# WHAT IS BEING ASKED
Using the entries that follow, write out the line containing "Viewport: 1568px width, 616px height.", the line containing "Screen dimensions: 1168x701", and every line between them, exactly and nothing else.

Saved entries
'''

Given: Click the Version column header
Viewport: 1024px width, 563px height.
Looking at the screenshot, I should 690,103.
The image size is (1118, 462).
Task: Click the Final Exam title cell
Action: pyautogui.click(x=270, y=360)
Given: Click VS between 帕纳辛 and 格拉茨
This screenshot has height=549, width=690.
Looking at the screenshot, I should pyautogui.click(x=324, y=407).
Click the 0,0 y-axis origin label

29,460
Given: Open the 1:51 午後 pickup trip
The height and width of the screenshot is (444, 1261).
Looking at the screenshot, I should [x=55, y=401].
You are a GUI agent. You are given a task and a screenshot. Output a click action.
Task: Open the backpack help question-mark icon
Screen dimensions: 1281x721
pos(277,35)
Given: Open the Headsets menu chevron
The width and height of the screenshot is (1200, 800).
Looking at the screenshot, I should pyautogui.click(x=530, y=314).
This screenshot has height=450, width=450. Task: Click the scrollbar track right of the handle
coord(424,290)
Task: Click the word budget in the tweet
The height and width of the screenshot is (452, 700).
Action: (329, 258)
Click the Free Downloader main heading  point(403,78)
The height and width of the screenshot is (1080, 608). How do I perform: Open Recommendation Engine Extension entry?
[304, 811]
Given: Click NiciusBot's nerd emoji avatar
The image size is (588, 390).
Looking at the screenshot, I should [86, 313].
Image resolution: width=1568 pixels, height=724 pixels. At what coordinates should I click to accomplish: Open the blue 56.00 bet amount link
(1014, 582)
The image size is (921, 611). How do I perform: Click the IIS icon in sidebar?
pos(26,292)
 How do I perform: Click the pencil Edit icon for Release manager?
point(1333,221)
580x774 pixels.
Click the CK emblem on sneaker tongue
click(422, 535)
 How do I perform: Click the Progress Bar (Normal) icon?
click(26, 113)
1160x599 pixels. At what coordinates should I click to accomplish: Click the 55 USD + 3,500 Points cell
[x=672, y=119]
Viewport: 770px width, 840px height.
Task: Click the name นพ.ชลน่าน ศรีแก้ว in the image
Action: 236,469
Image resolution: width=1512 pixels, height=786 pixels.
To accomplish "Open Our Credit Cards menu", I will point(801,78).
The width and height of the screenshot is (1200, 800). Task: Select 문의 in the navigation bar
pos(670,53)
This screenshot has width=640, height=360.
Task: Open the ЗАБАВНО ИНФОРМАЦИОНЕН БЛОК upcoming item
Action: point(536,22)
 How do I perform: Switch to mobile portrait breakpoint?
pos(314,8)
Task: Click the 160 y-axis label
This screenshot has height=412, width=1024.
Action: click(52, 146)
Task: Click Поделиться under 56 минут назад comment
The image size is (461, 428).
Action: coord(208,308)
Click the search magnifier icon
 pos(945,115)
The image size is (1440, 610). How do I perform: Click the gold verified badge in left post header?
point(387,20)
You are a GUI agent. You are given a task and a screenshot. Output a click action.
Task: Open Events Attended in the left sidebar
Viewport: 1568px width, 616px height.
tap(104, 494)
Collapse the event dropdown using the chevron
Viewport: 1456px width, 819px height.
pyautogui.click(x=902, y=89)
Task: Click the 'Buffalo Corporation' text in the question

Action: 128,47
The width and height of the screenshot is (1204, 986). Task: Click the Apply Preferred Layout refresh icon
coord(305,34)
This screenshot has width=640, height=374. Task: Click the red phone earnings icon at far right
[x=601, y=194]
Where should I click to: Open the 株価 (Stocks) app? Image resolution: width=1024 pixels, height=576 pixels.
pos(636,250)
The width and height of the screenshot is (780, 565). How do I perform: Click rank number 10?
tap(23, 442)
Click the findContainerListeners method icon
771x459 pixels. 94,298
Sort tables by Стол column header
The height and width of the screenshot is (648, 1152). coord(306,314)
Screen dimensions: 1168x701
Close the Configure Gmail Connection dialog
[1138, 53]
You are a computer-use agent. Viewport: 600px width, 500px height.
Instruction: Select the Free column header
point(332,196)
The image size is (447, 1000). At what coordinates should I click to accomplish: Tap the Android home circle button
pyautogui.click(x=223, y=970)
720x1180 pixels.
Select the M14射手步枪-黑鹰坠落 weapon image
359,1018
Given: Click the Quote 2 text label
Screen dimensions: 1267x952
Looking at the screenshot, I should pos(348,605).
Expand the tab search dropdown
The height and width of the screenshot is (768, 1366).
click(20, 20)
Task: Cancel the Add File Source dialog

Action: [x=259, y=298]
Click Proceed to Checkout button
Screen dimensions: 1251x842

'''

# WRITTEN RESPONSE
Viewport: 1568px width, 616px height.
tap(104, 494)
Collapse the event dropdown using the chevron
Viewport: 1456px width, 819px height.
pyautogui.click(x=902, y=89)
Task: Click the 'Buffalo Corporation' text in the question

Action: 128,47
The width and height of the screenshot is (1204, 986). Task: Click the Apply Preferred Layout refresh icon
coord(305,34)
This screenshot has width=640, height=374. Task: Click the red phone earnings icon at far right
[x=601, y=194]
Where should I click to: Open the 株価 (Stocks) app? Image resolution: width=1024 pixels, height=576 pixels.
pos(636,250)
The width and height of the screenshot is (780, 565). How do I perform: Click rank number 10?
tap(23, 442)
Click the findContainerListeners method icon
771x459 pixels. 94,298
Sort tables by Стол column header
The height and width of the screenshot is (648, 1152). coord(306,314)
Screen dimensions: 1168x701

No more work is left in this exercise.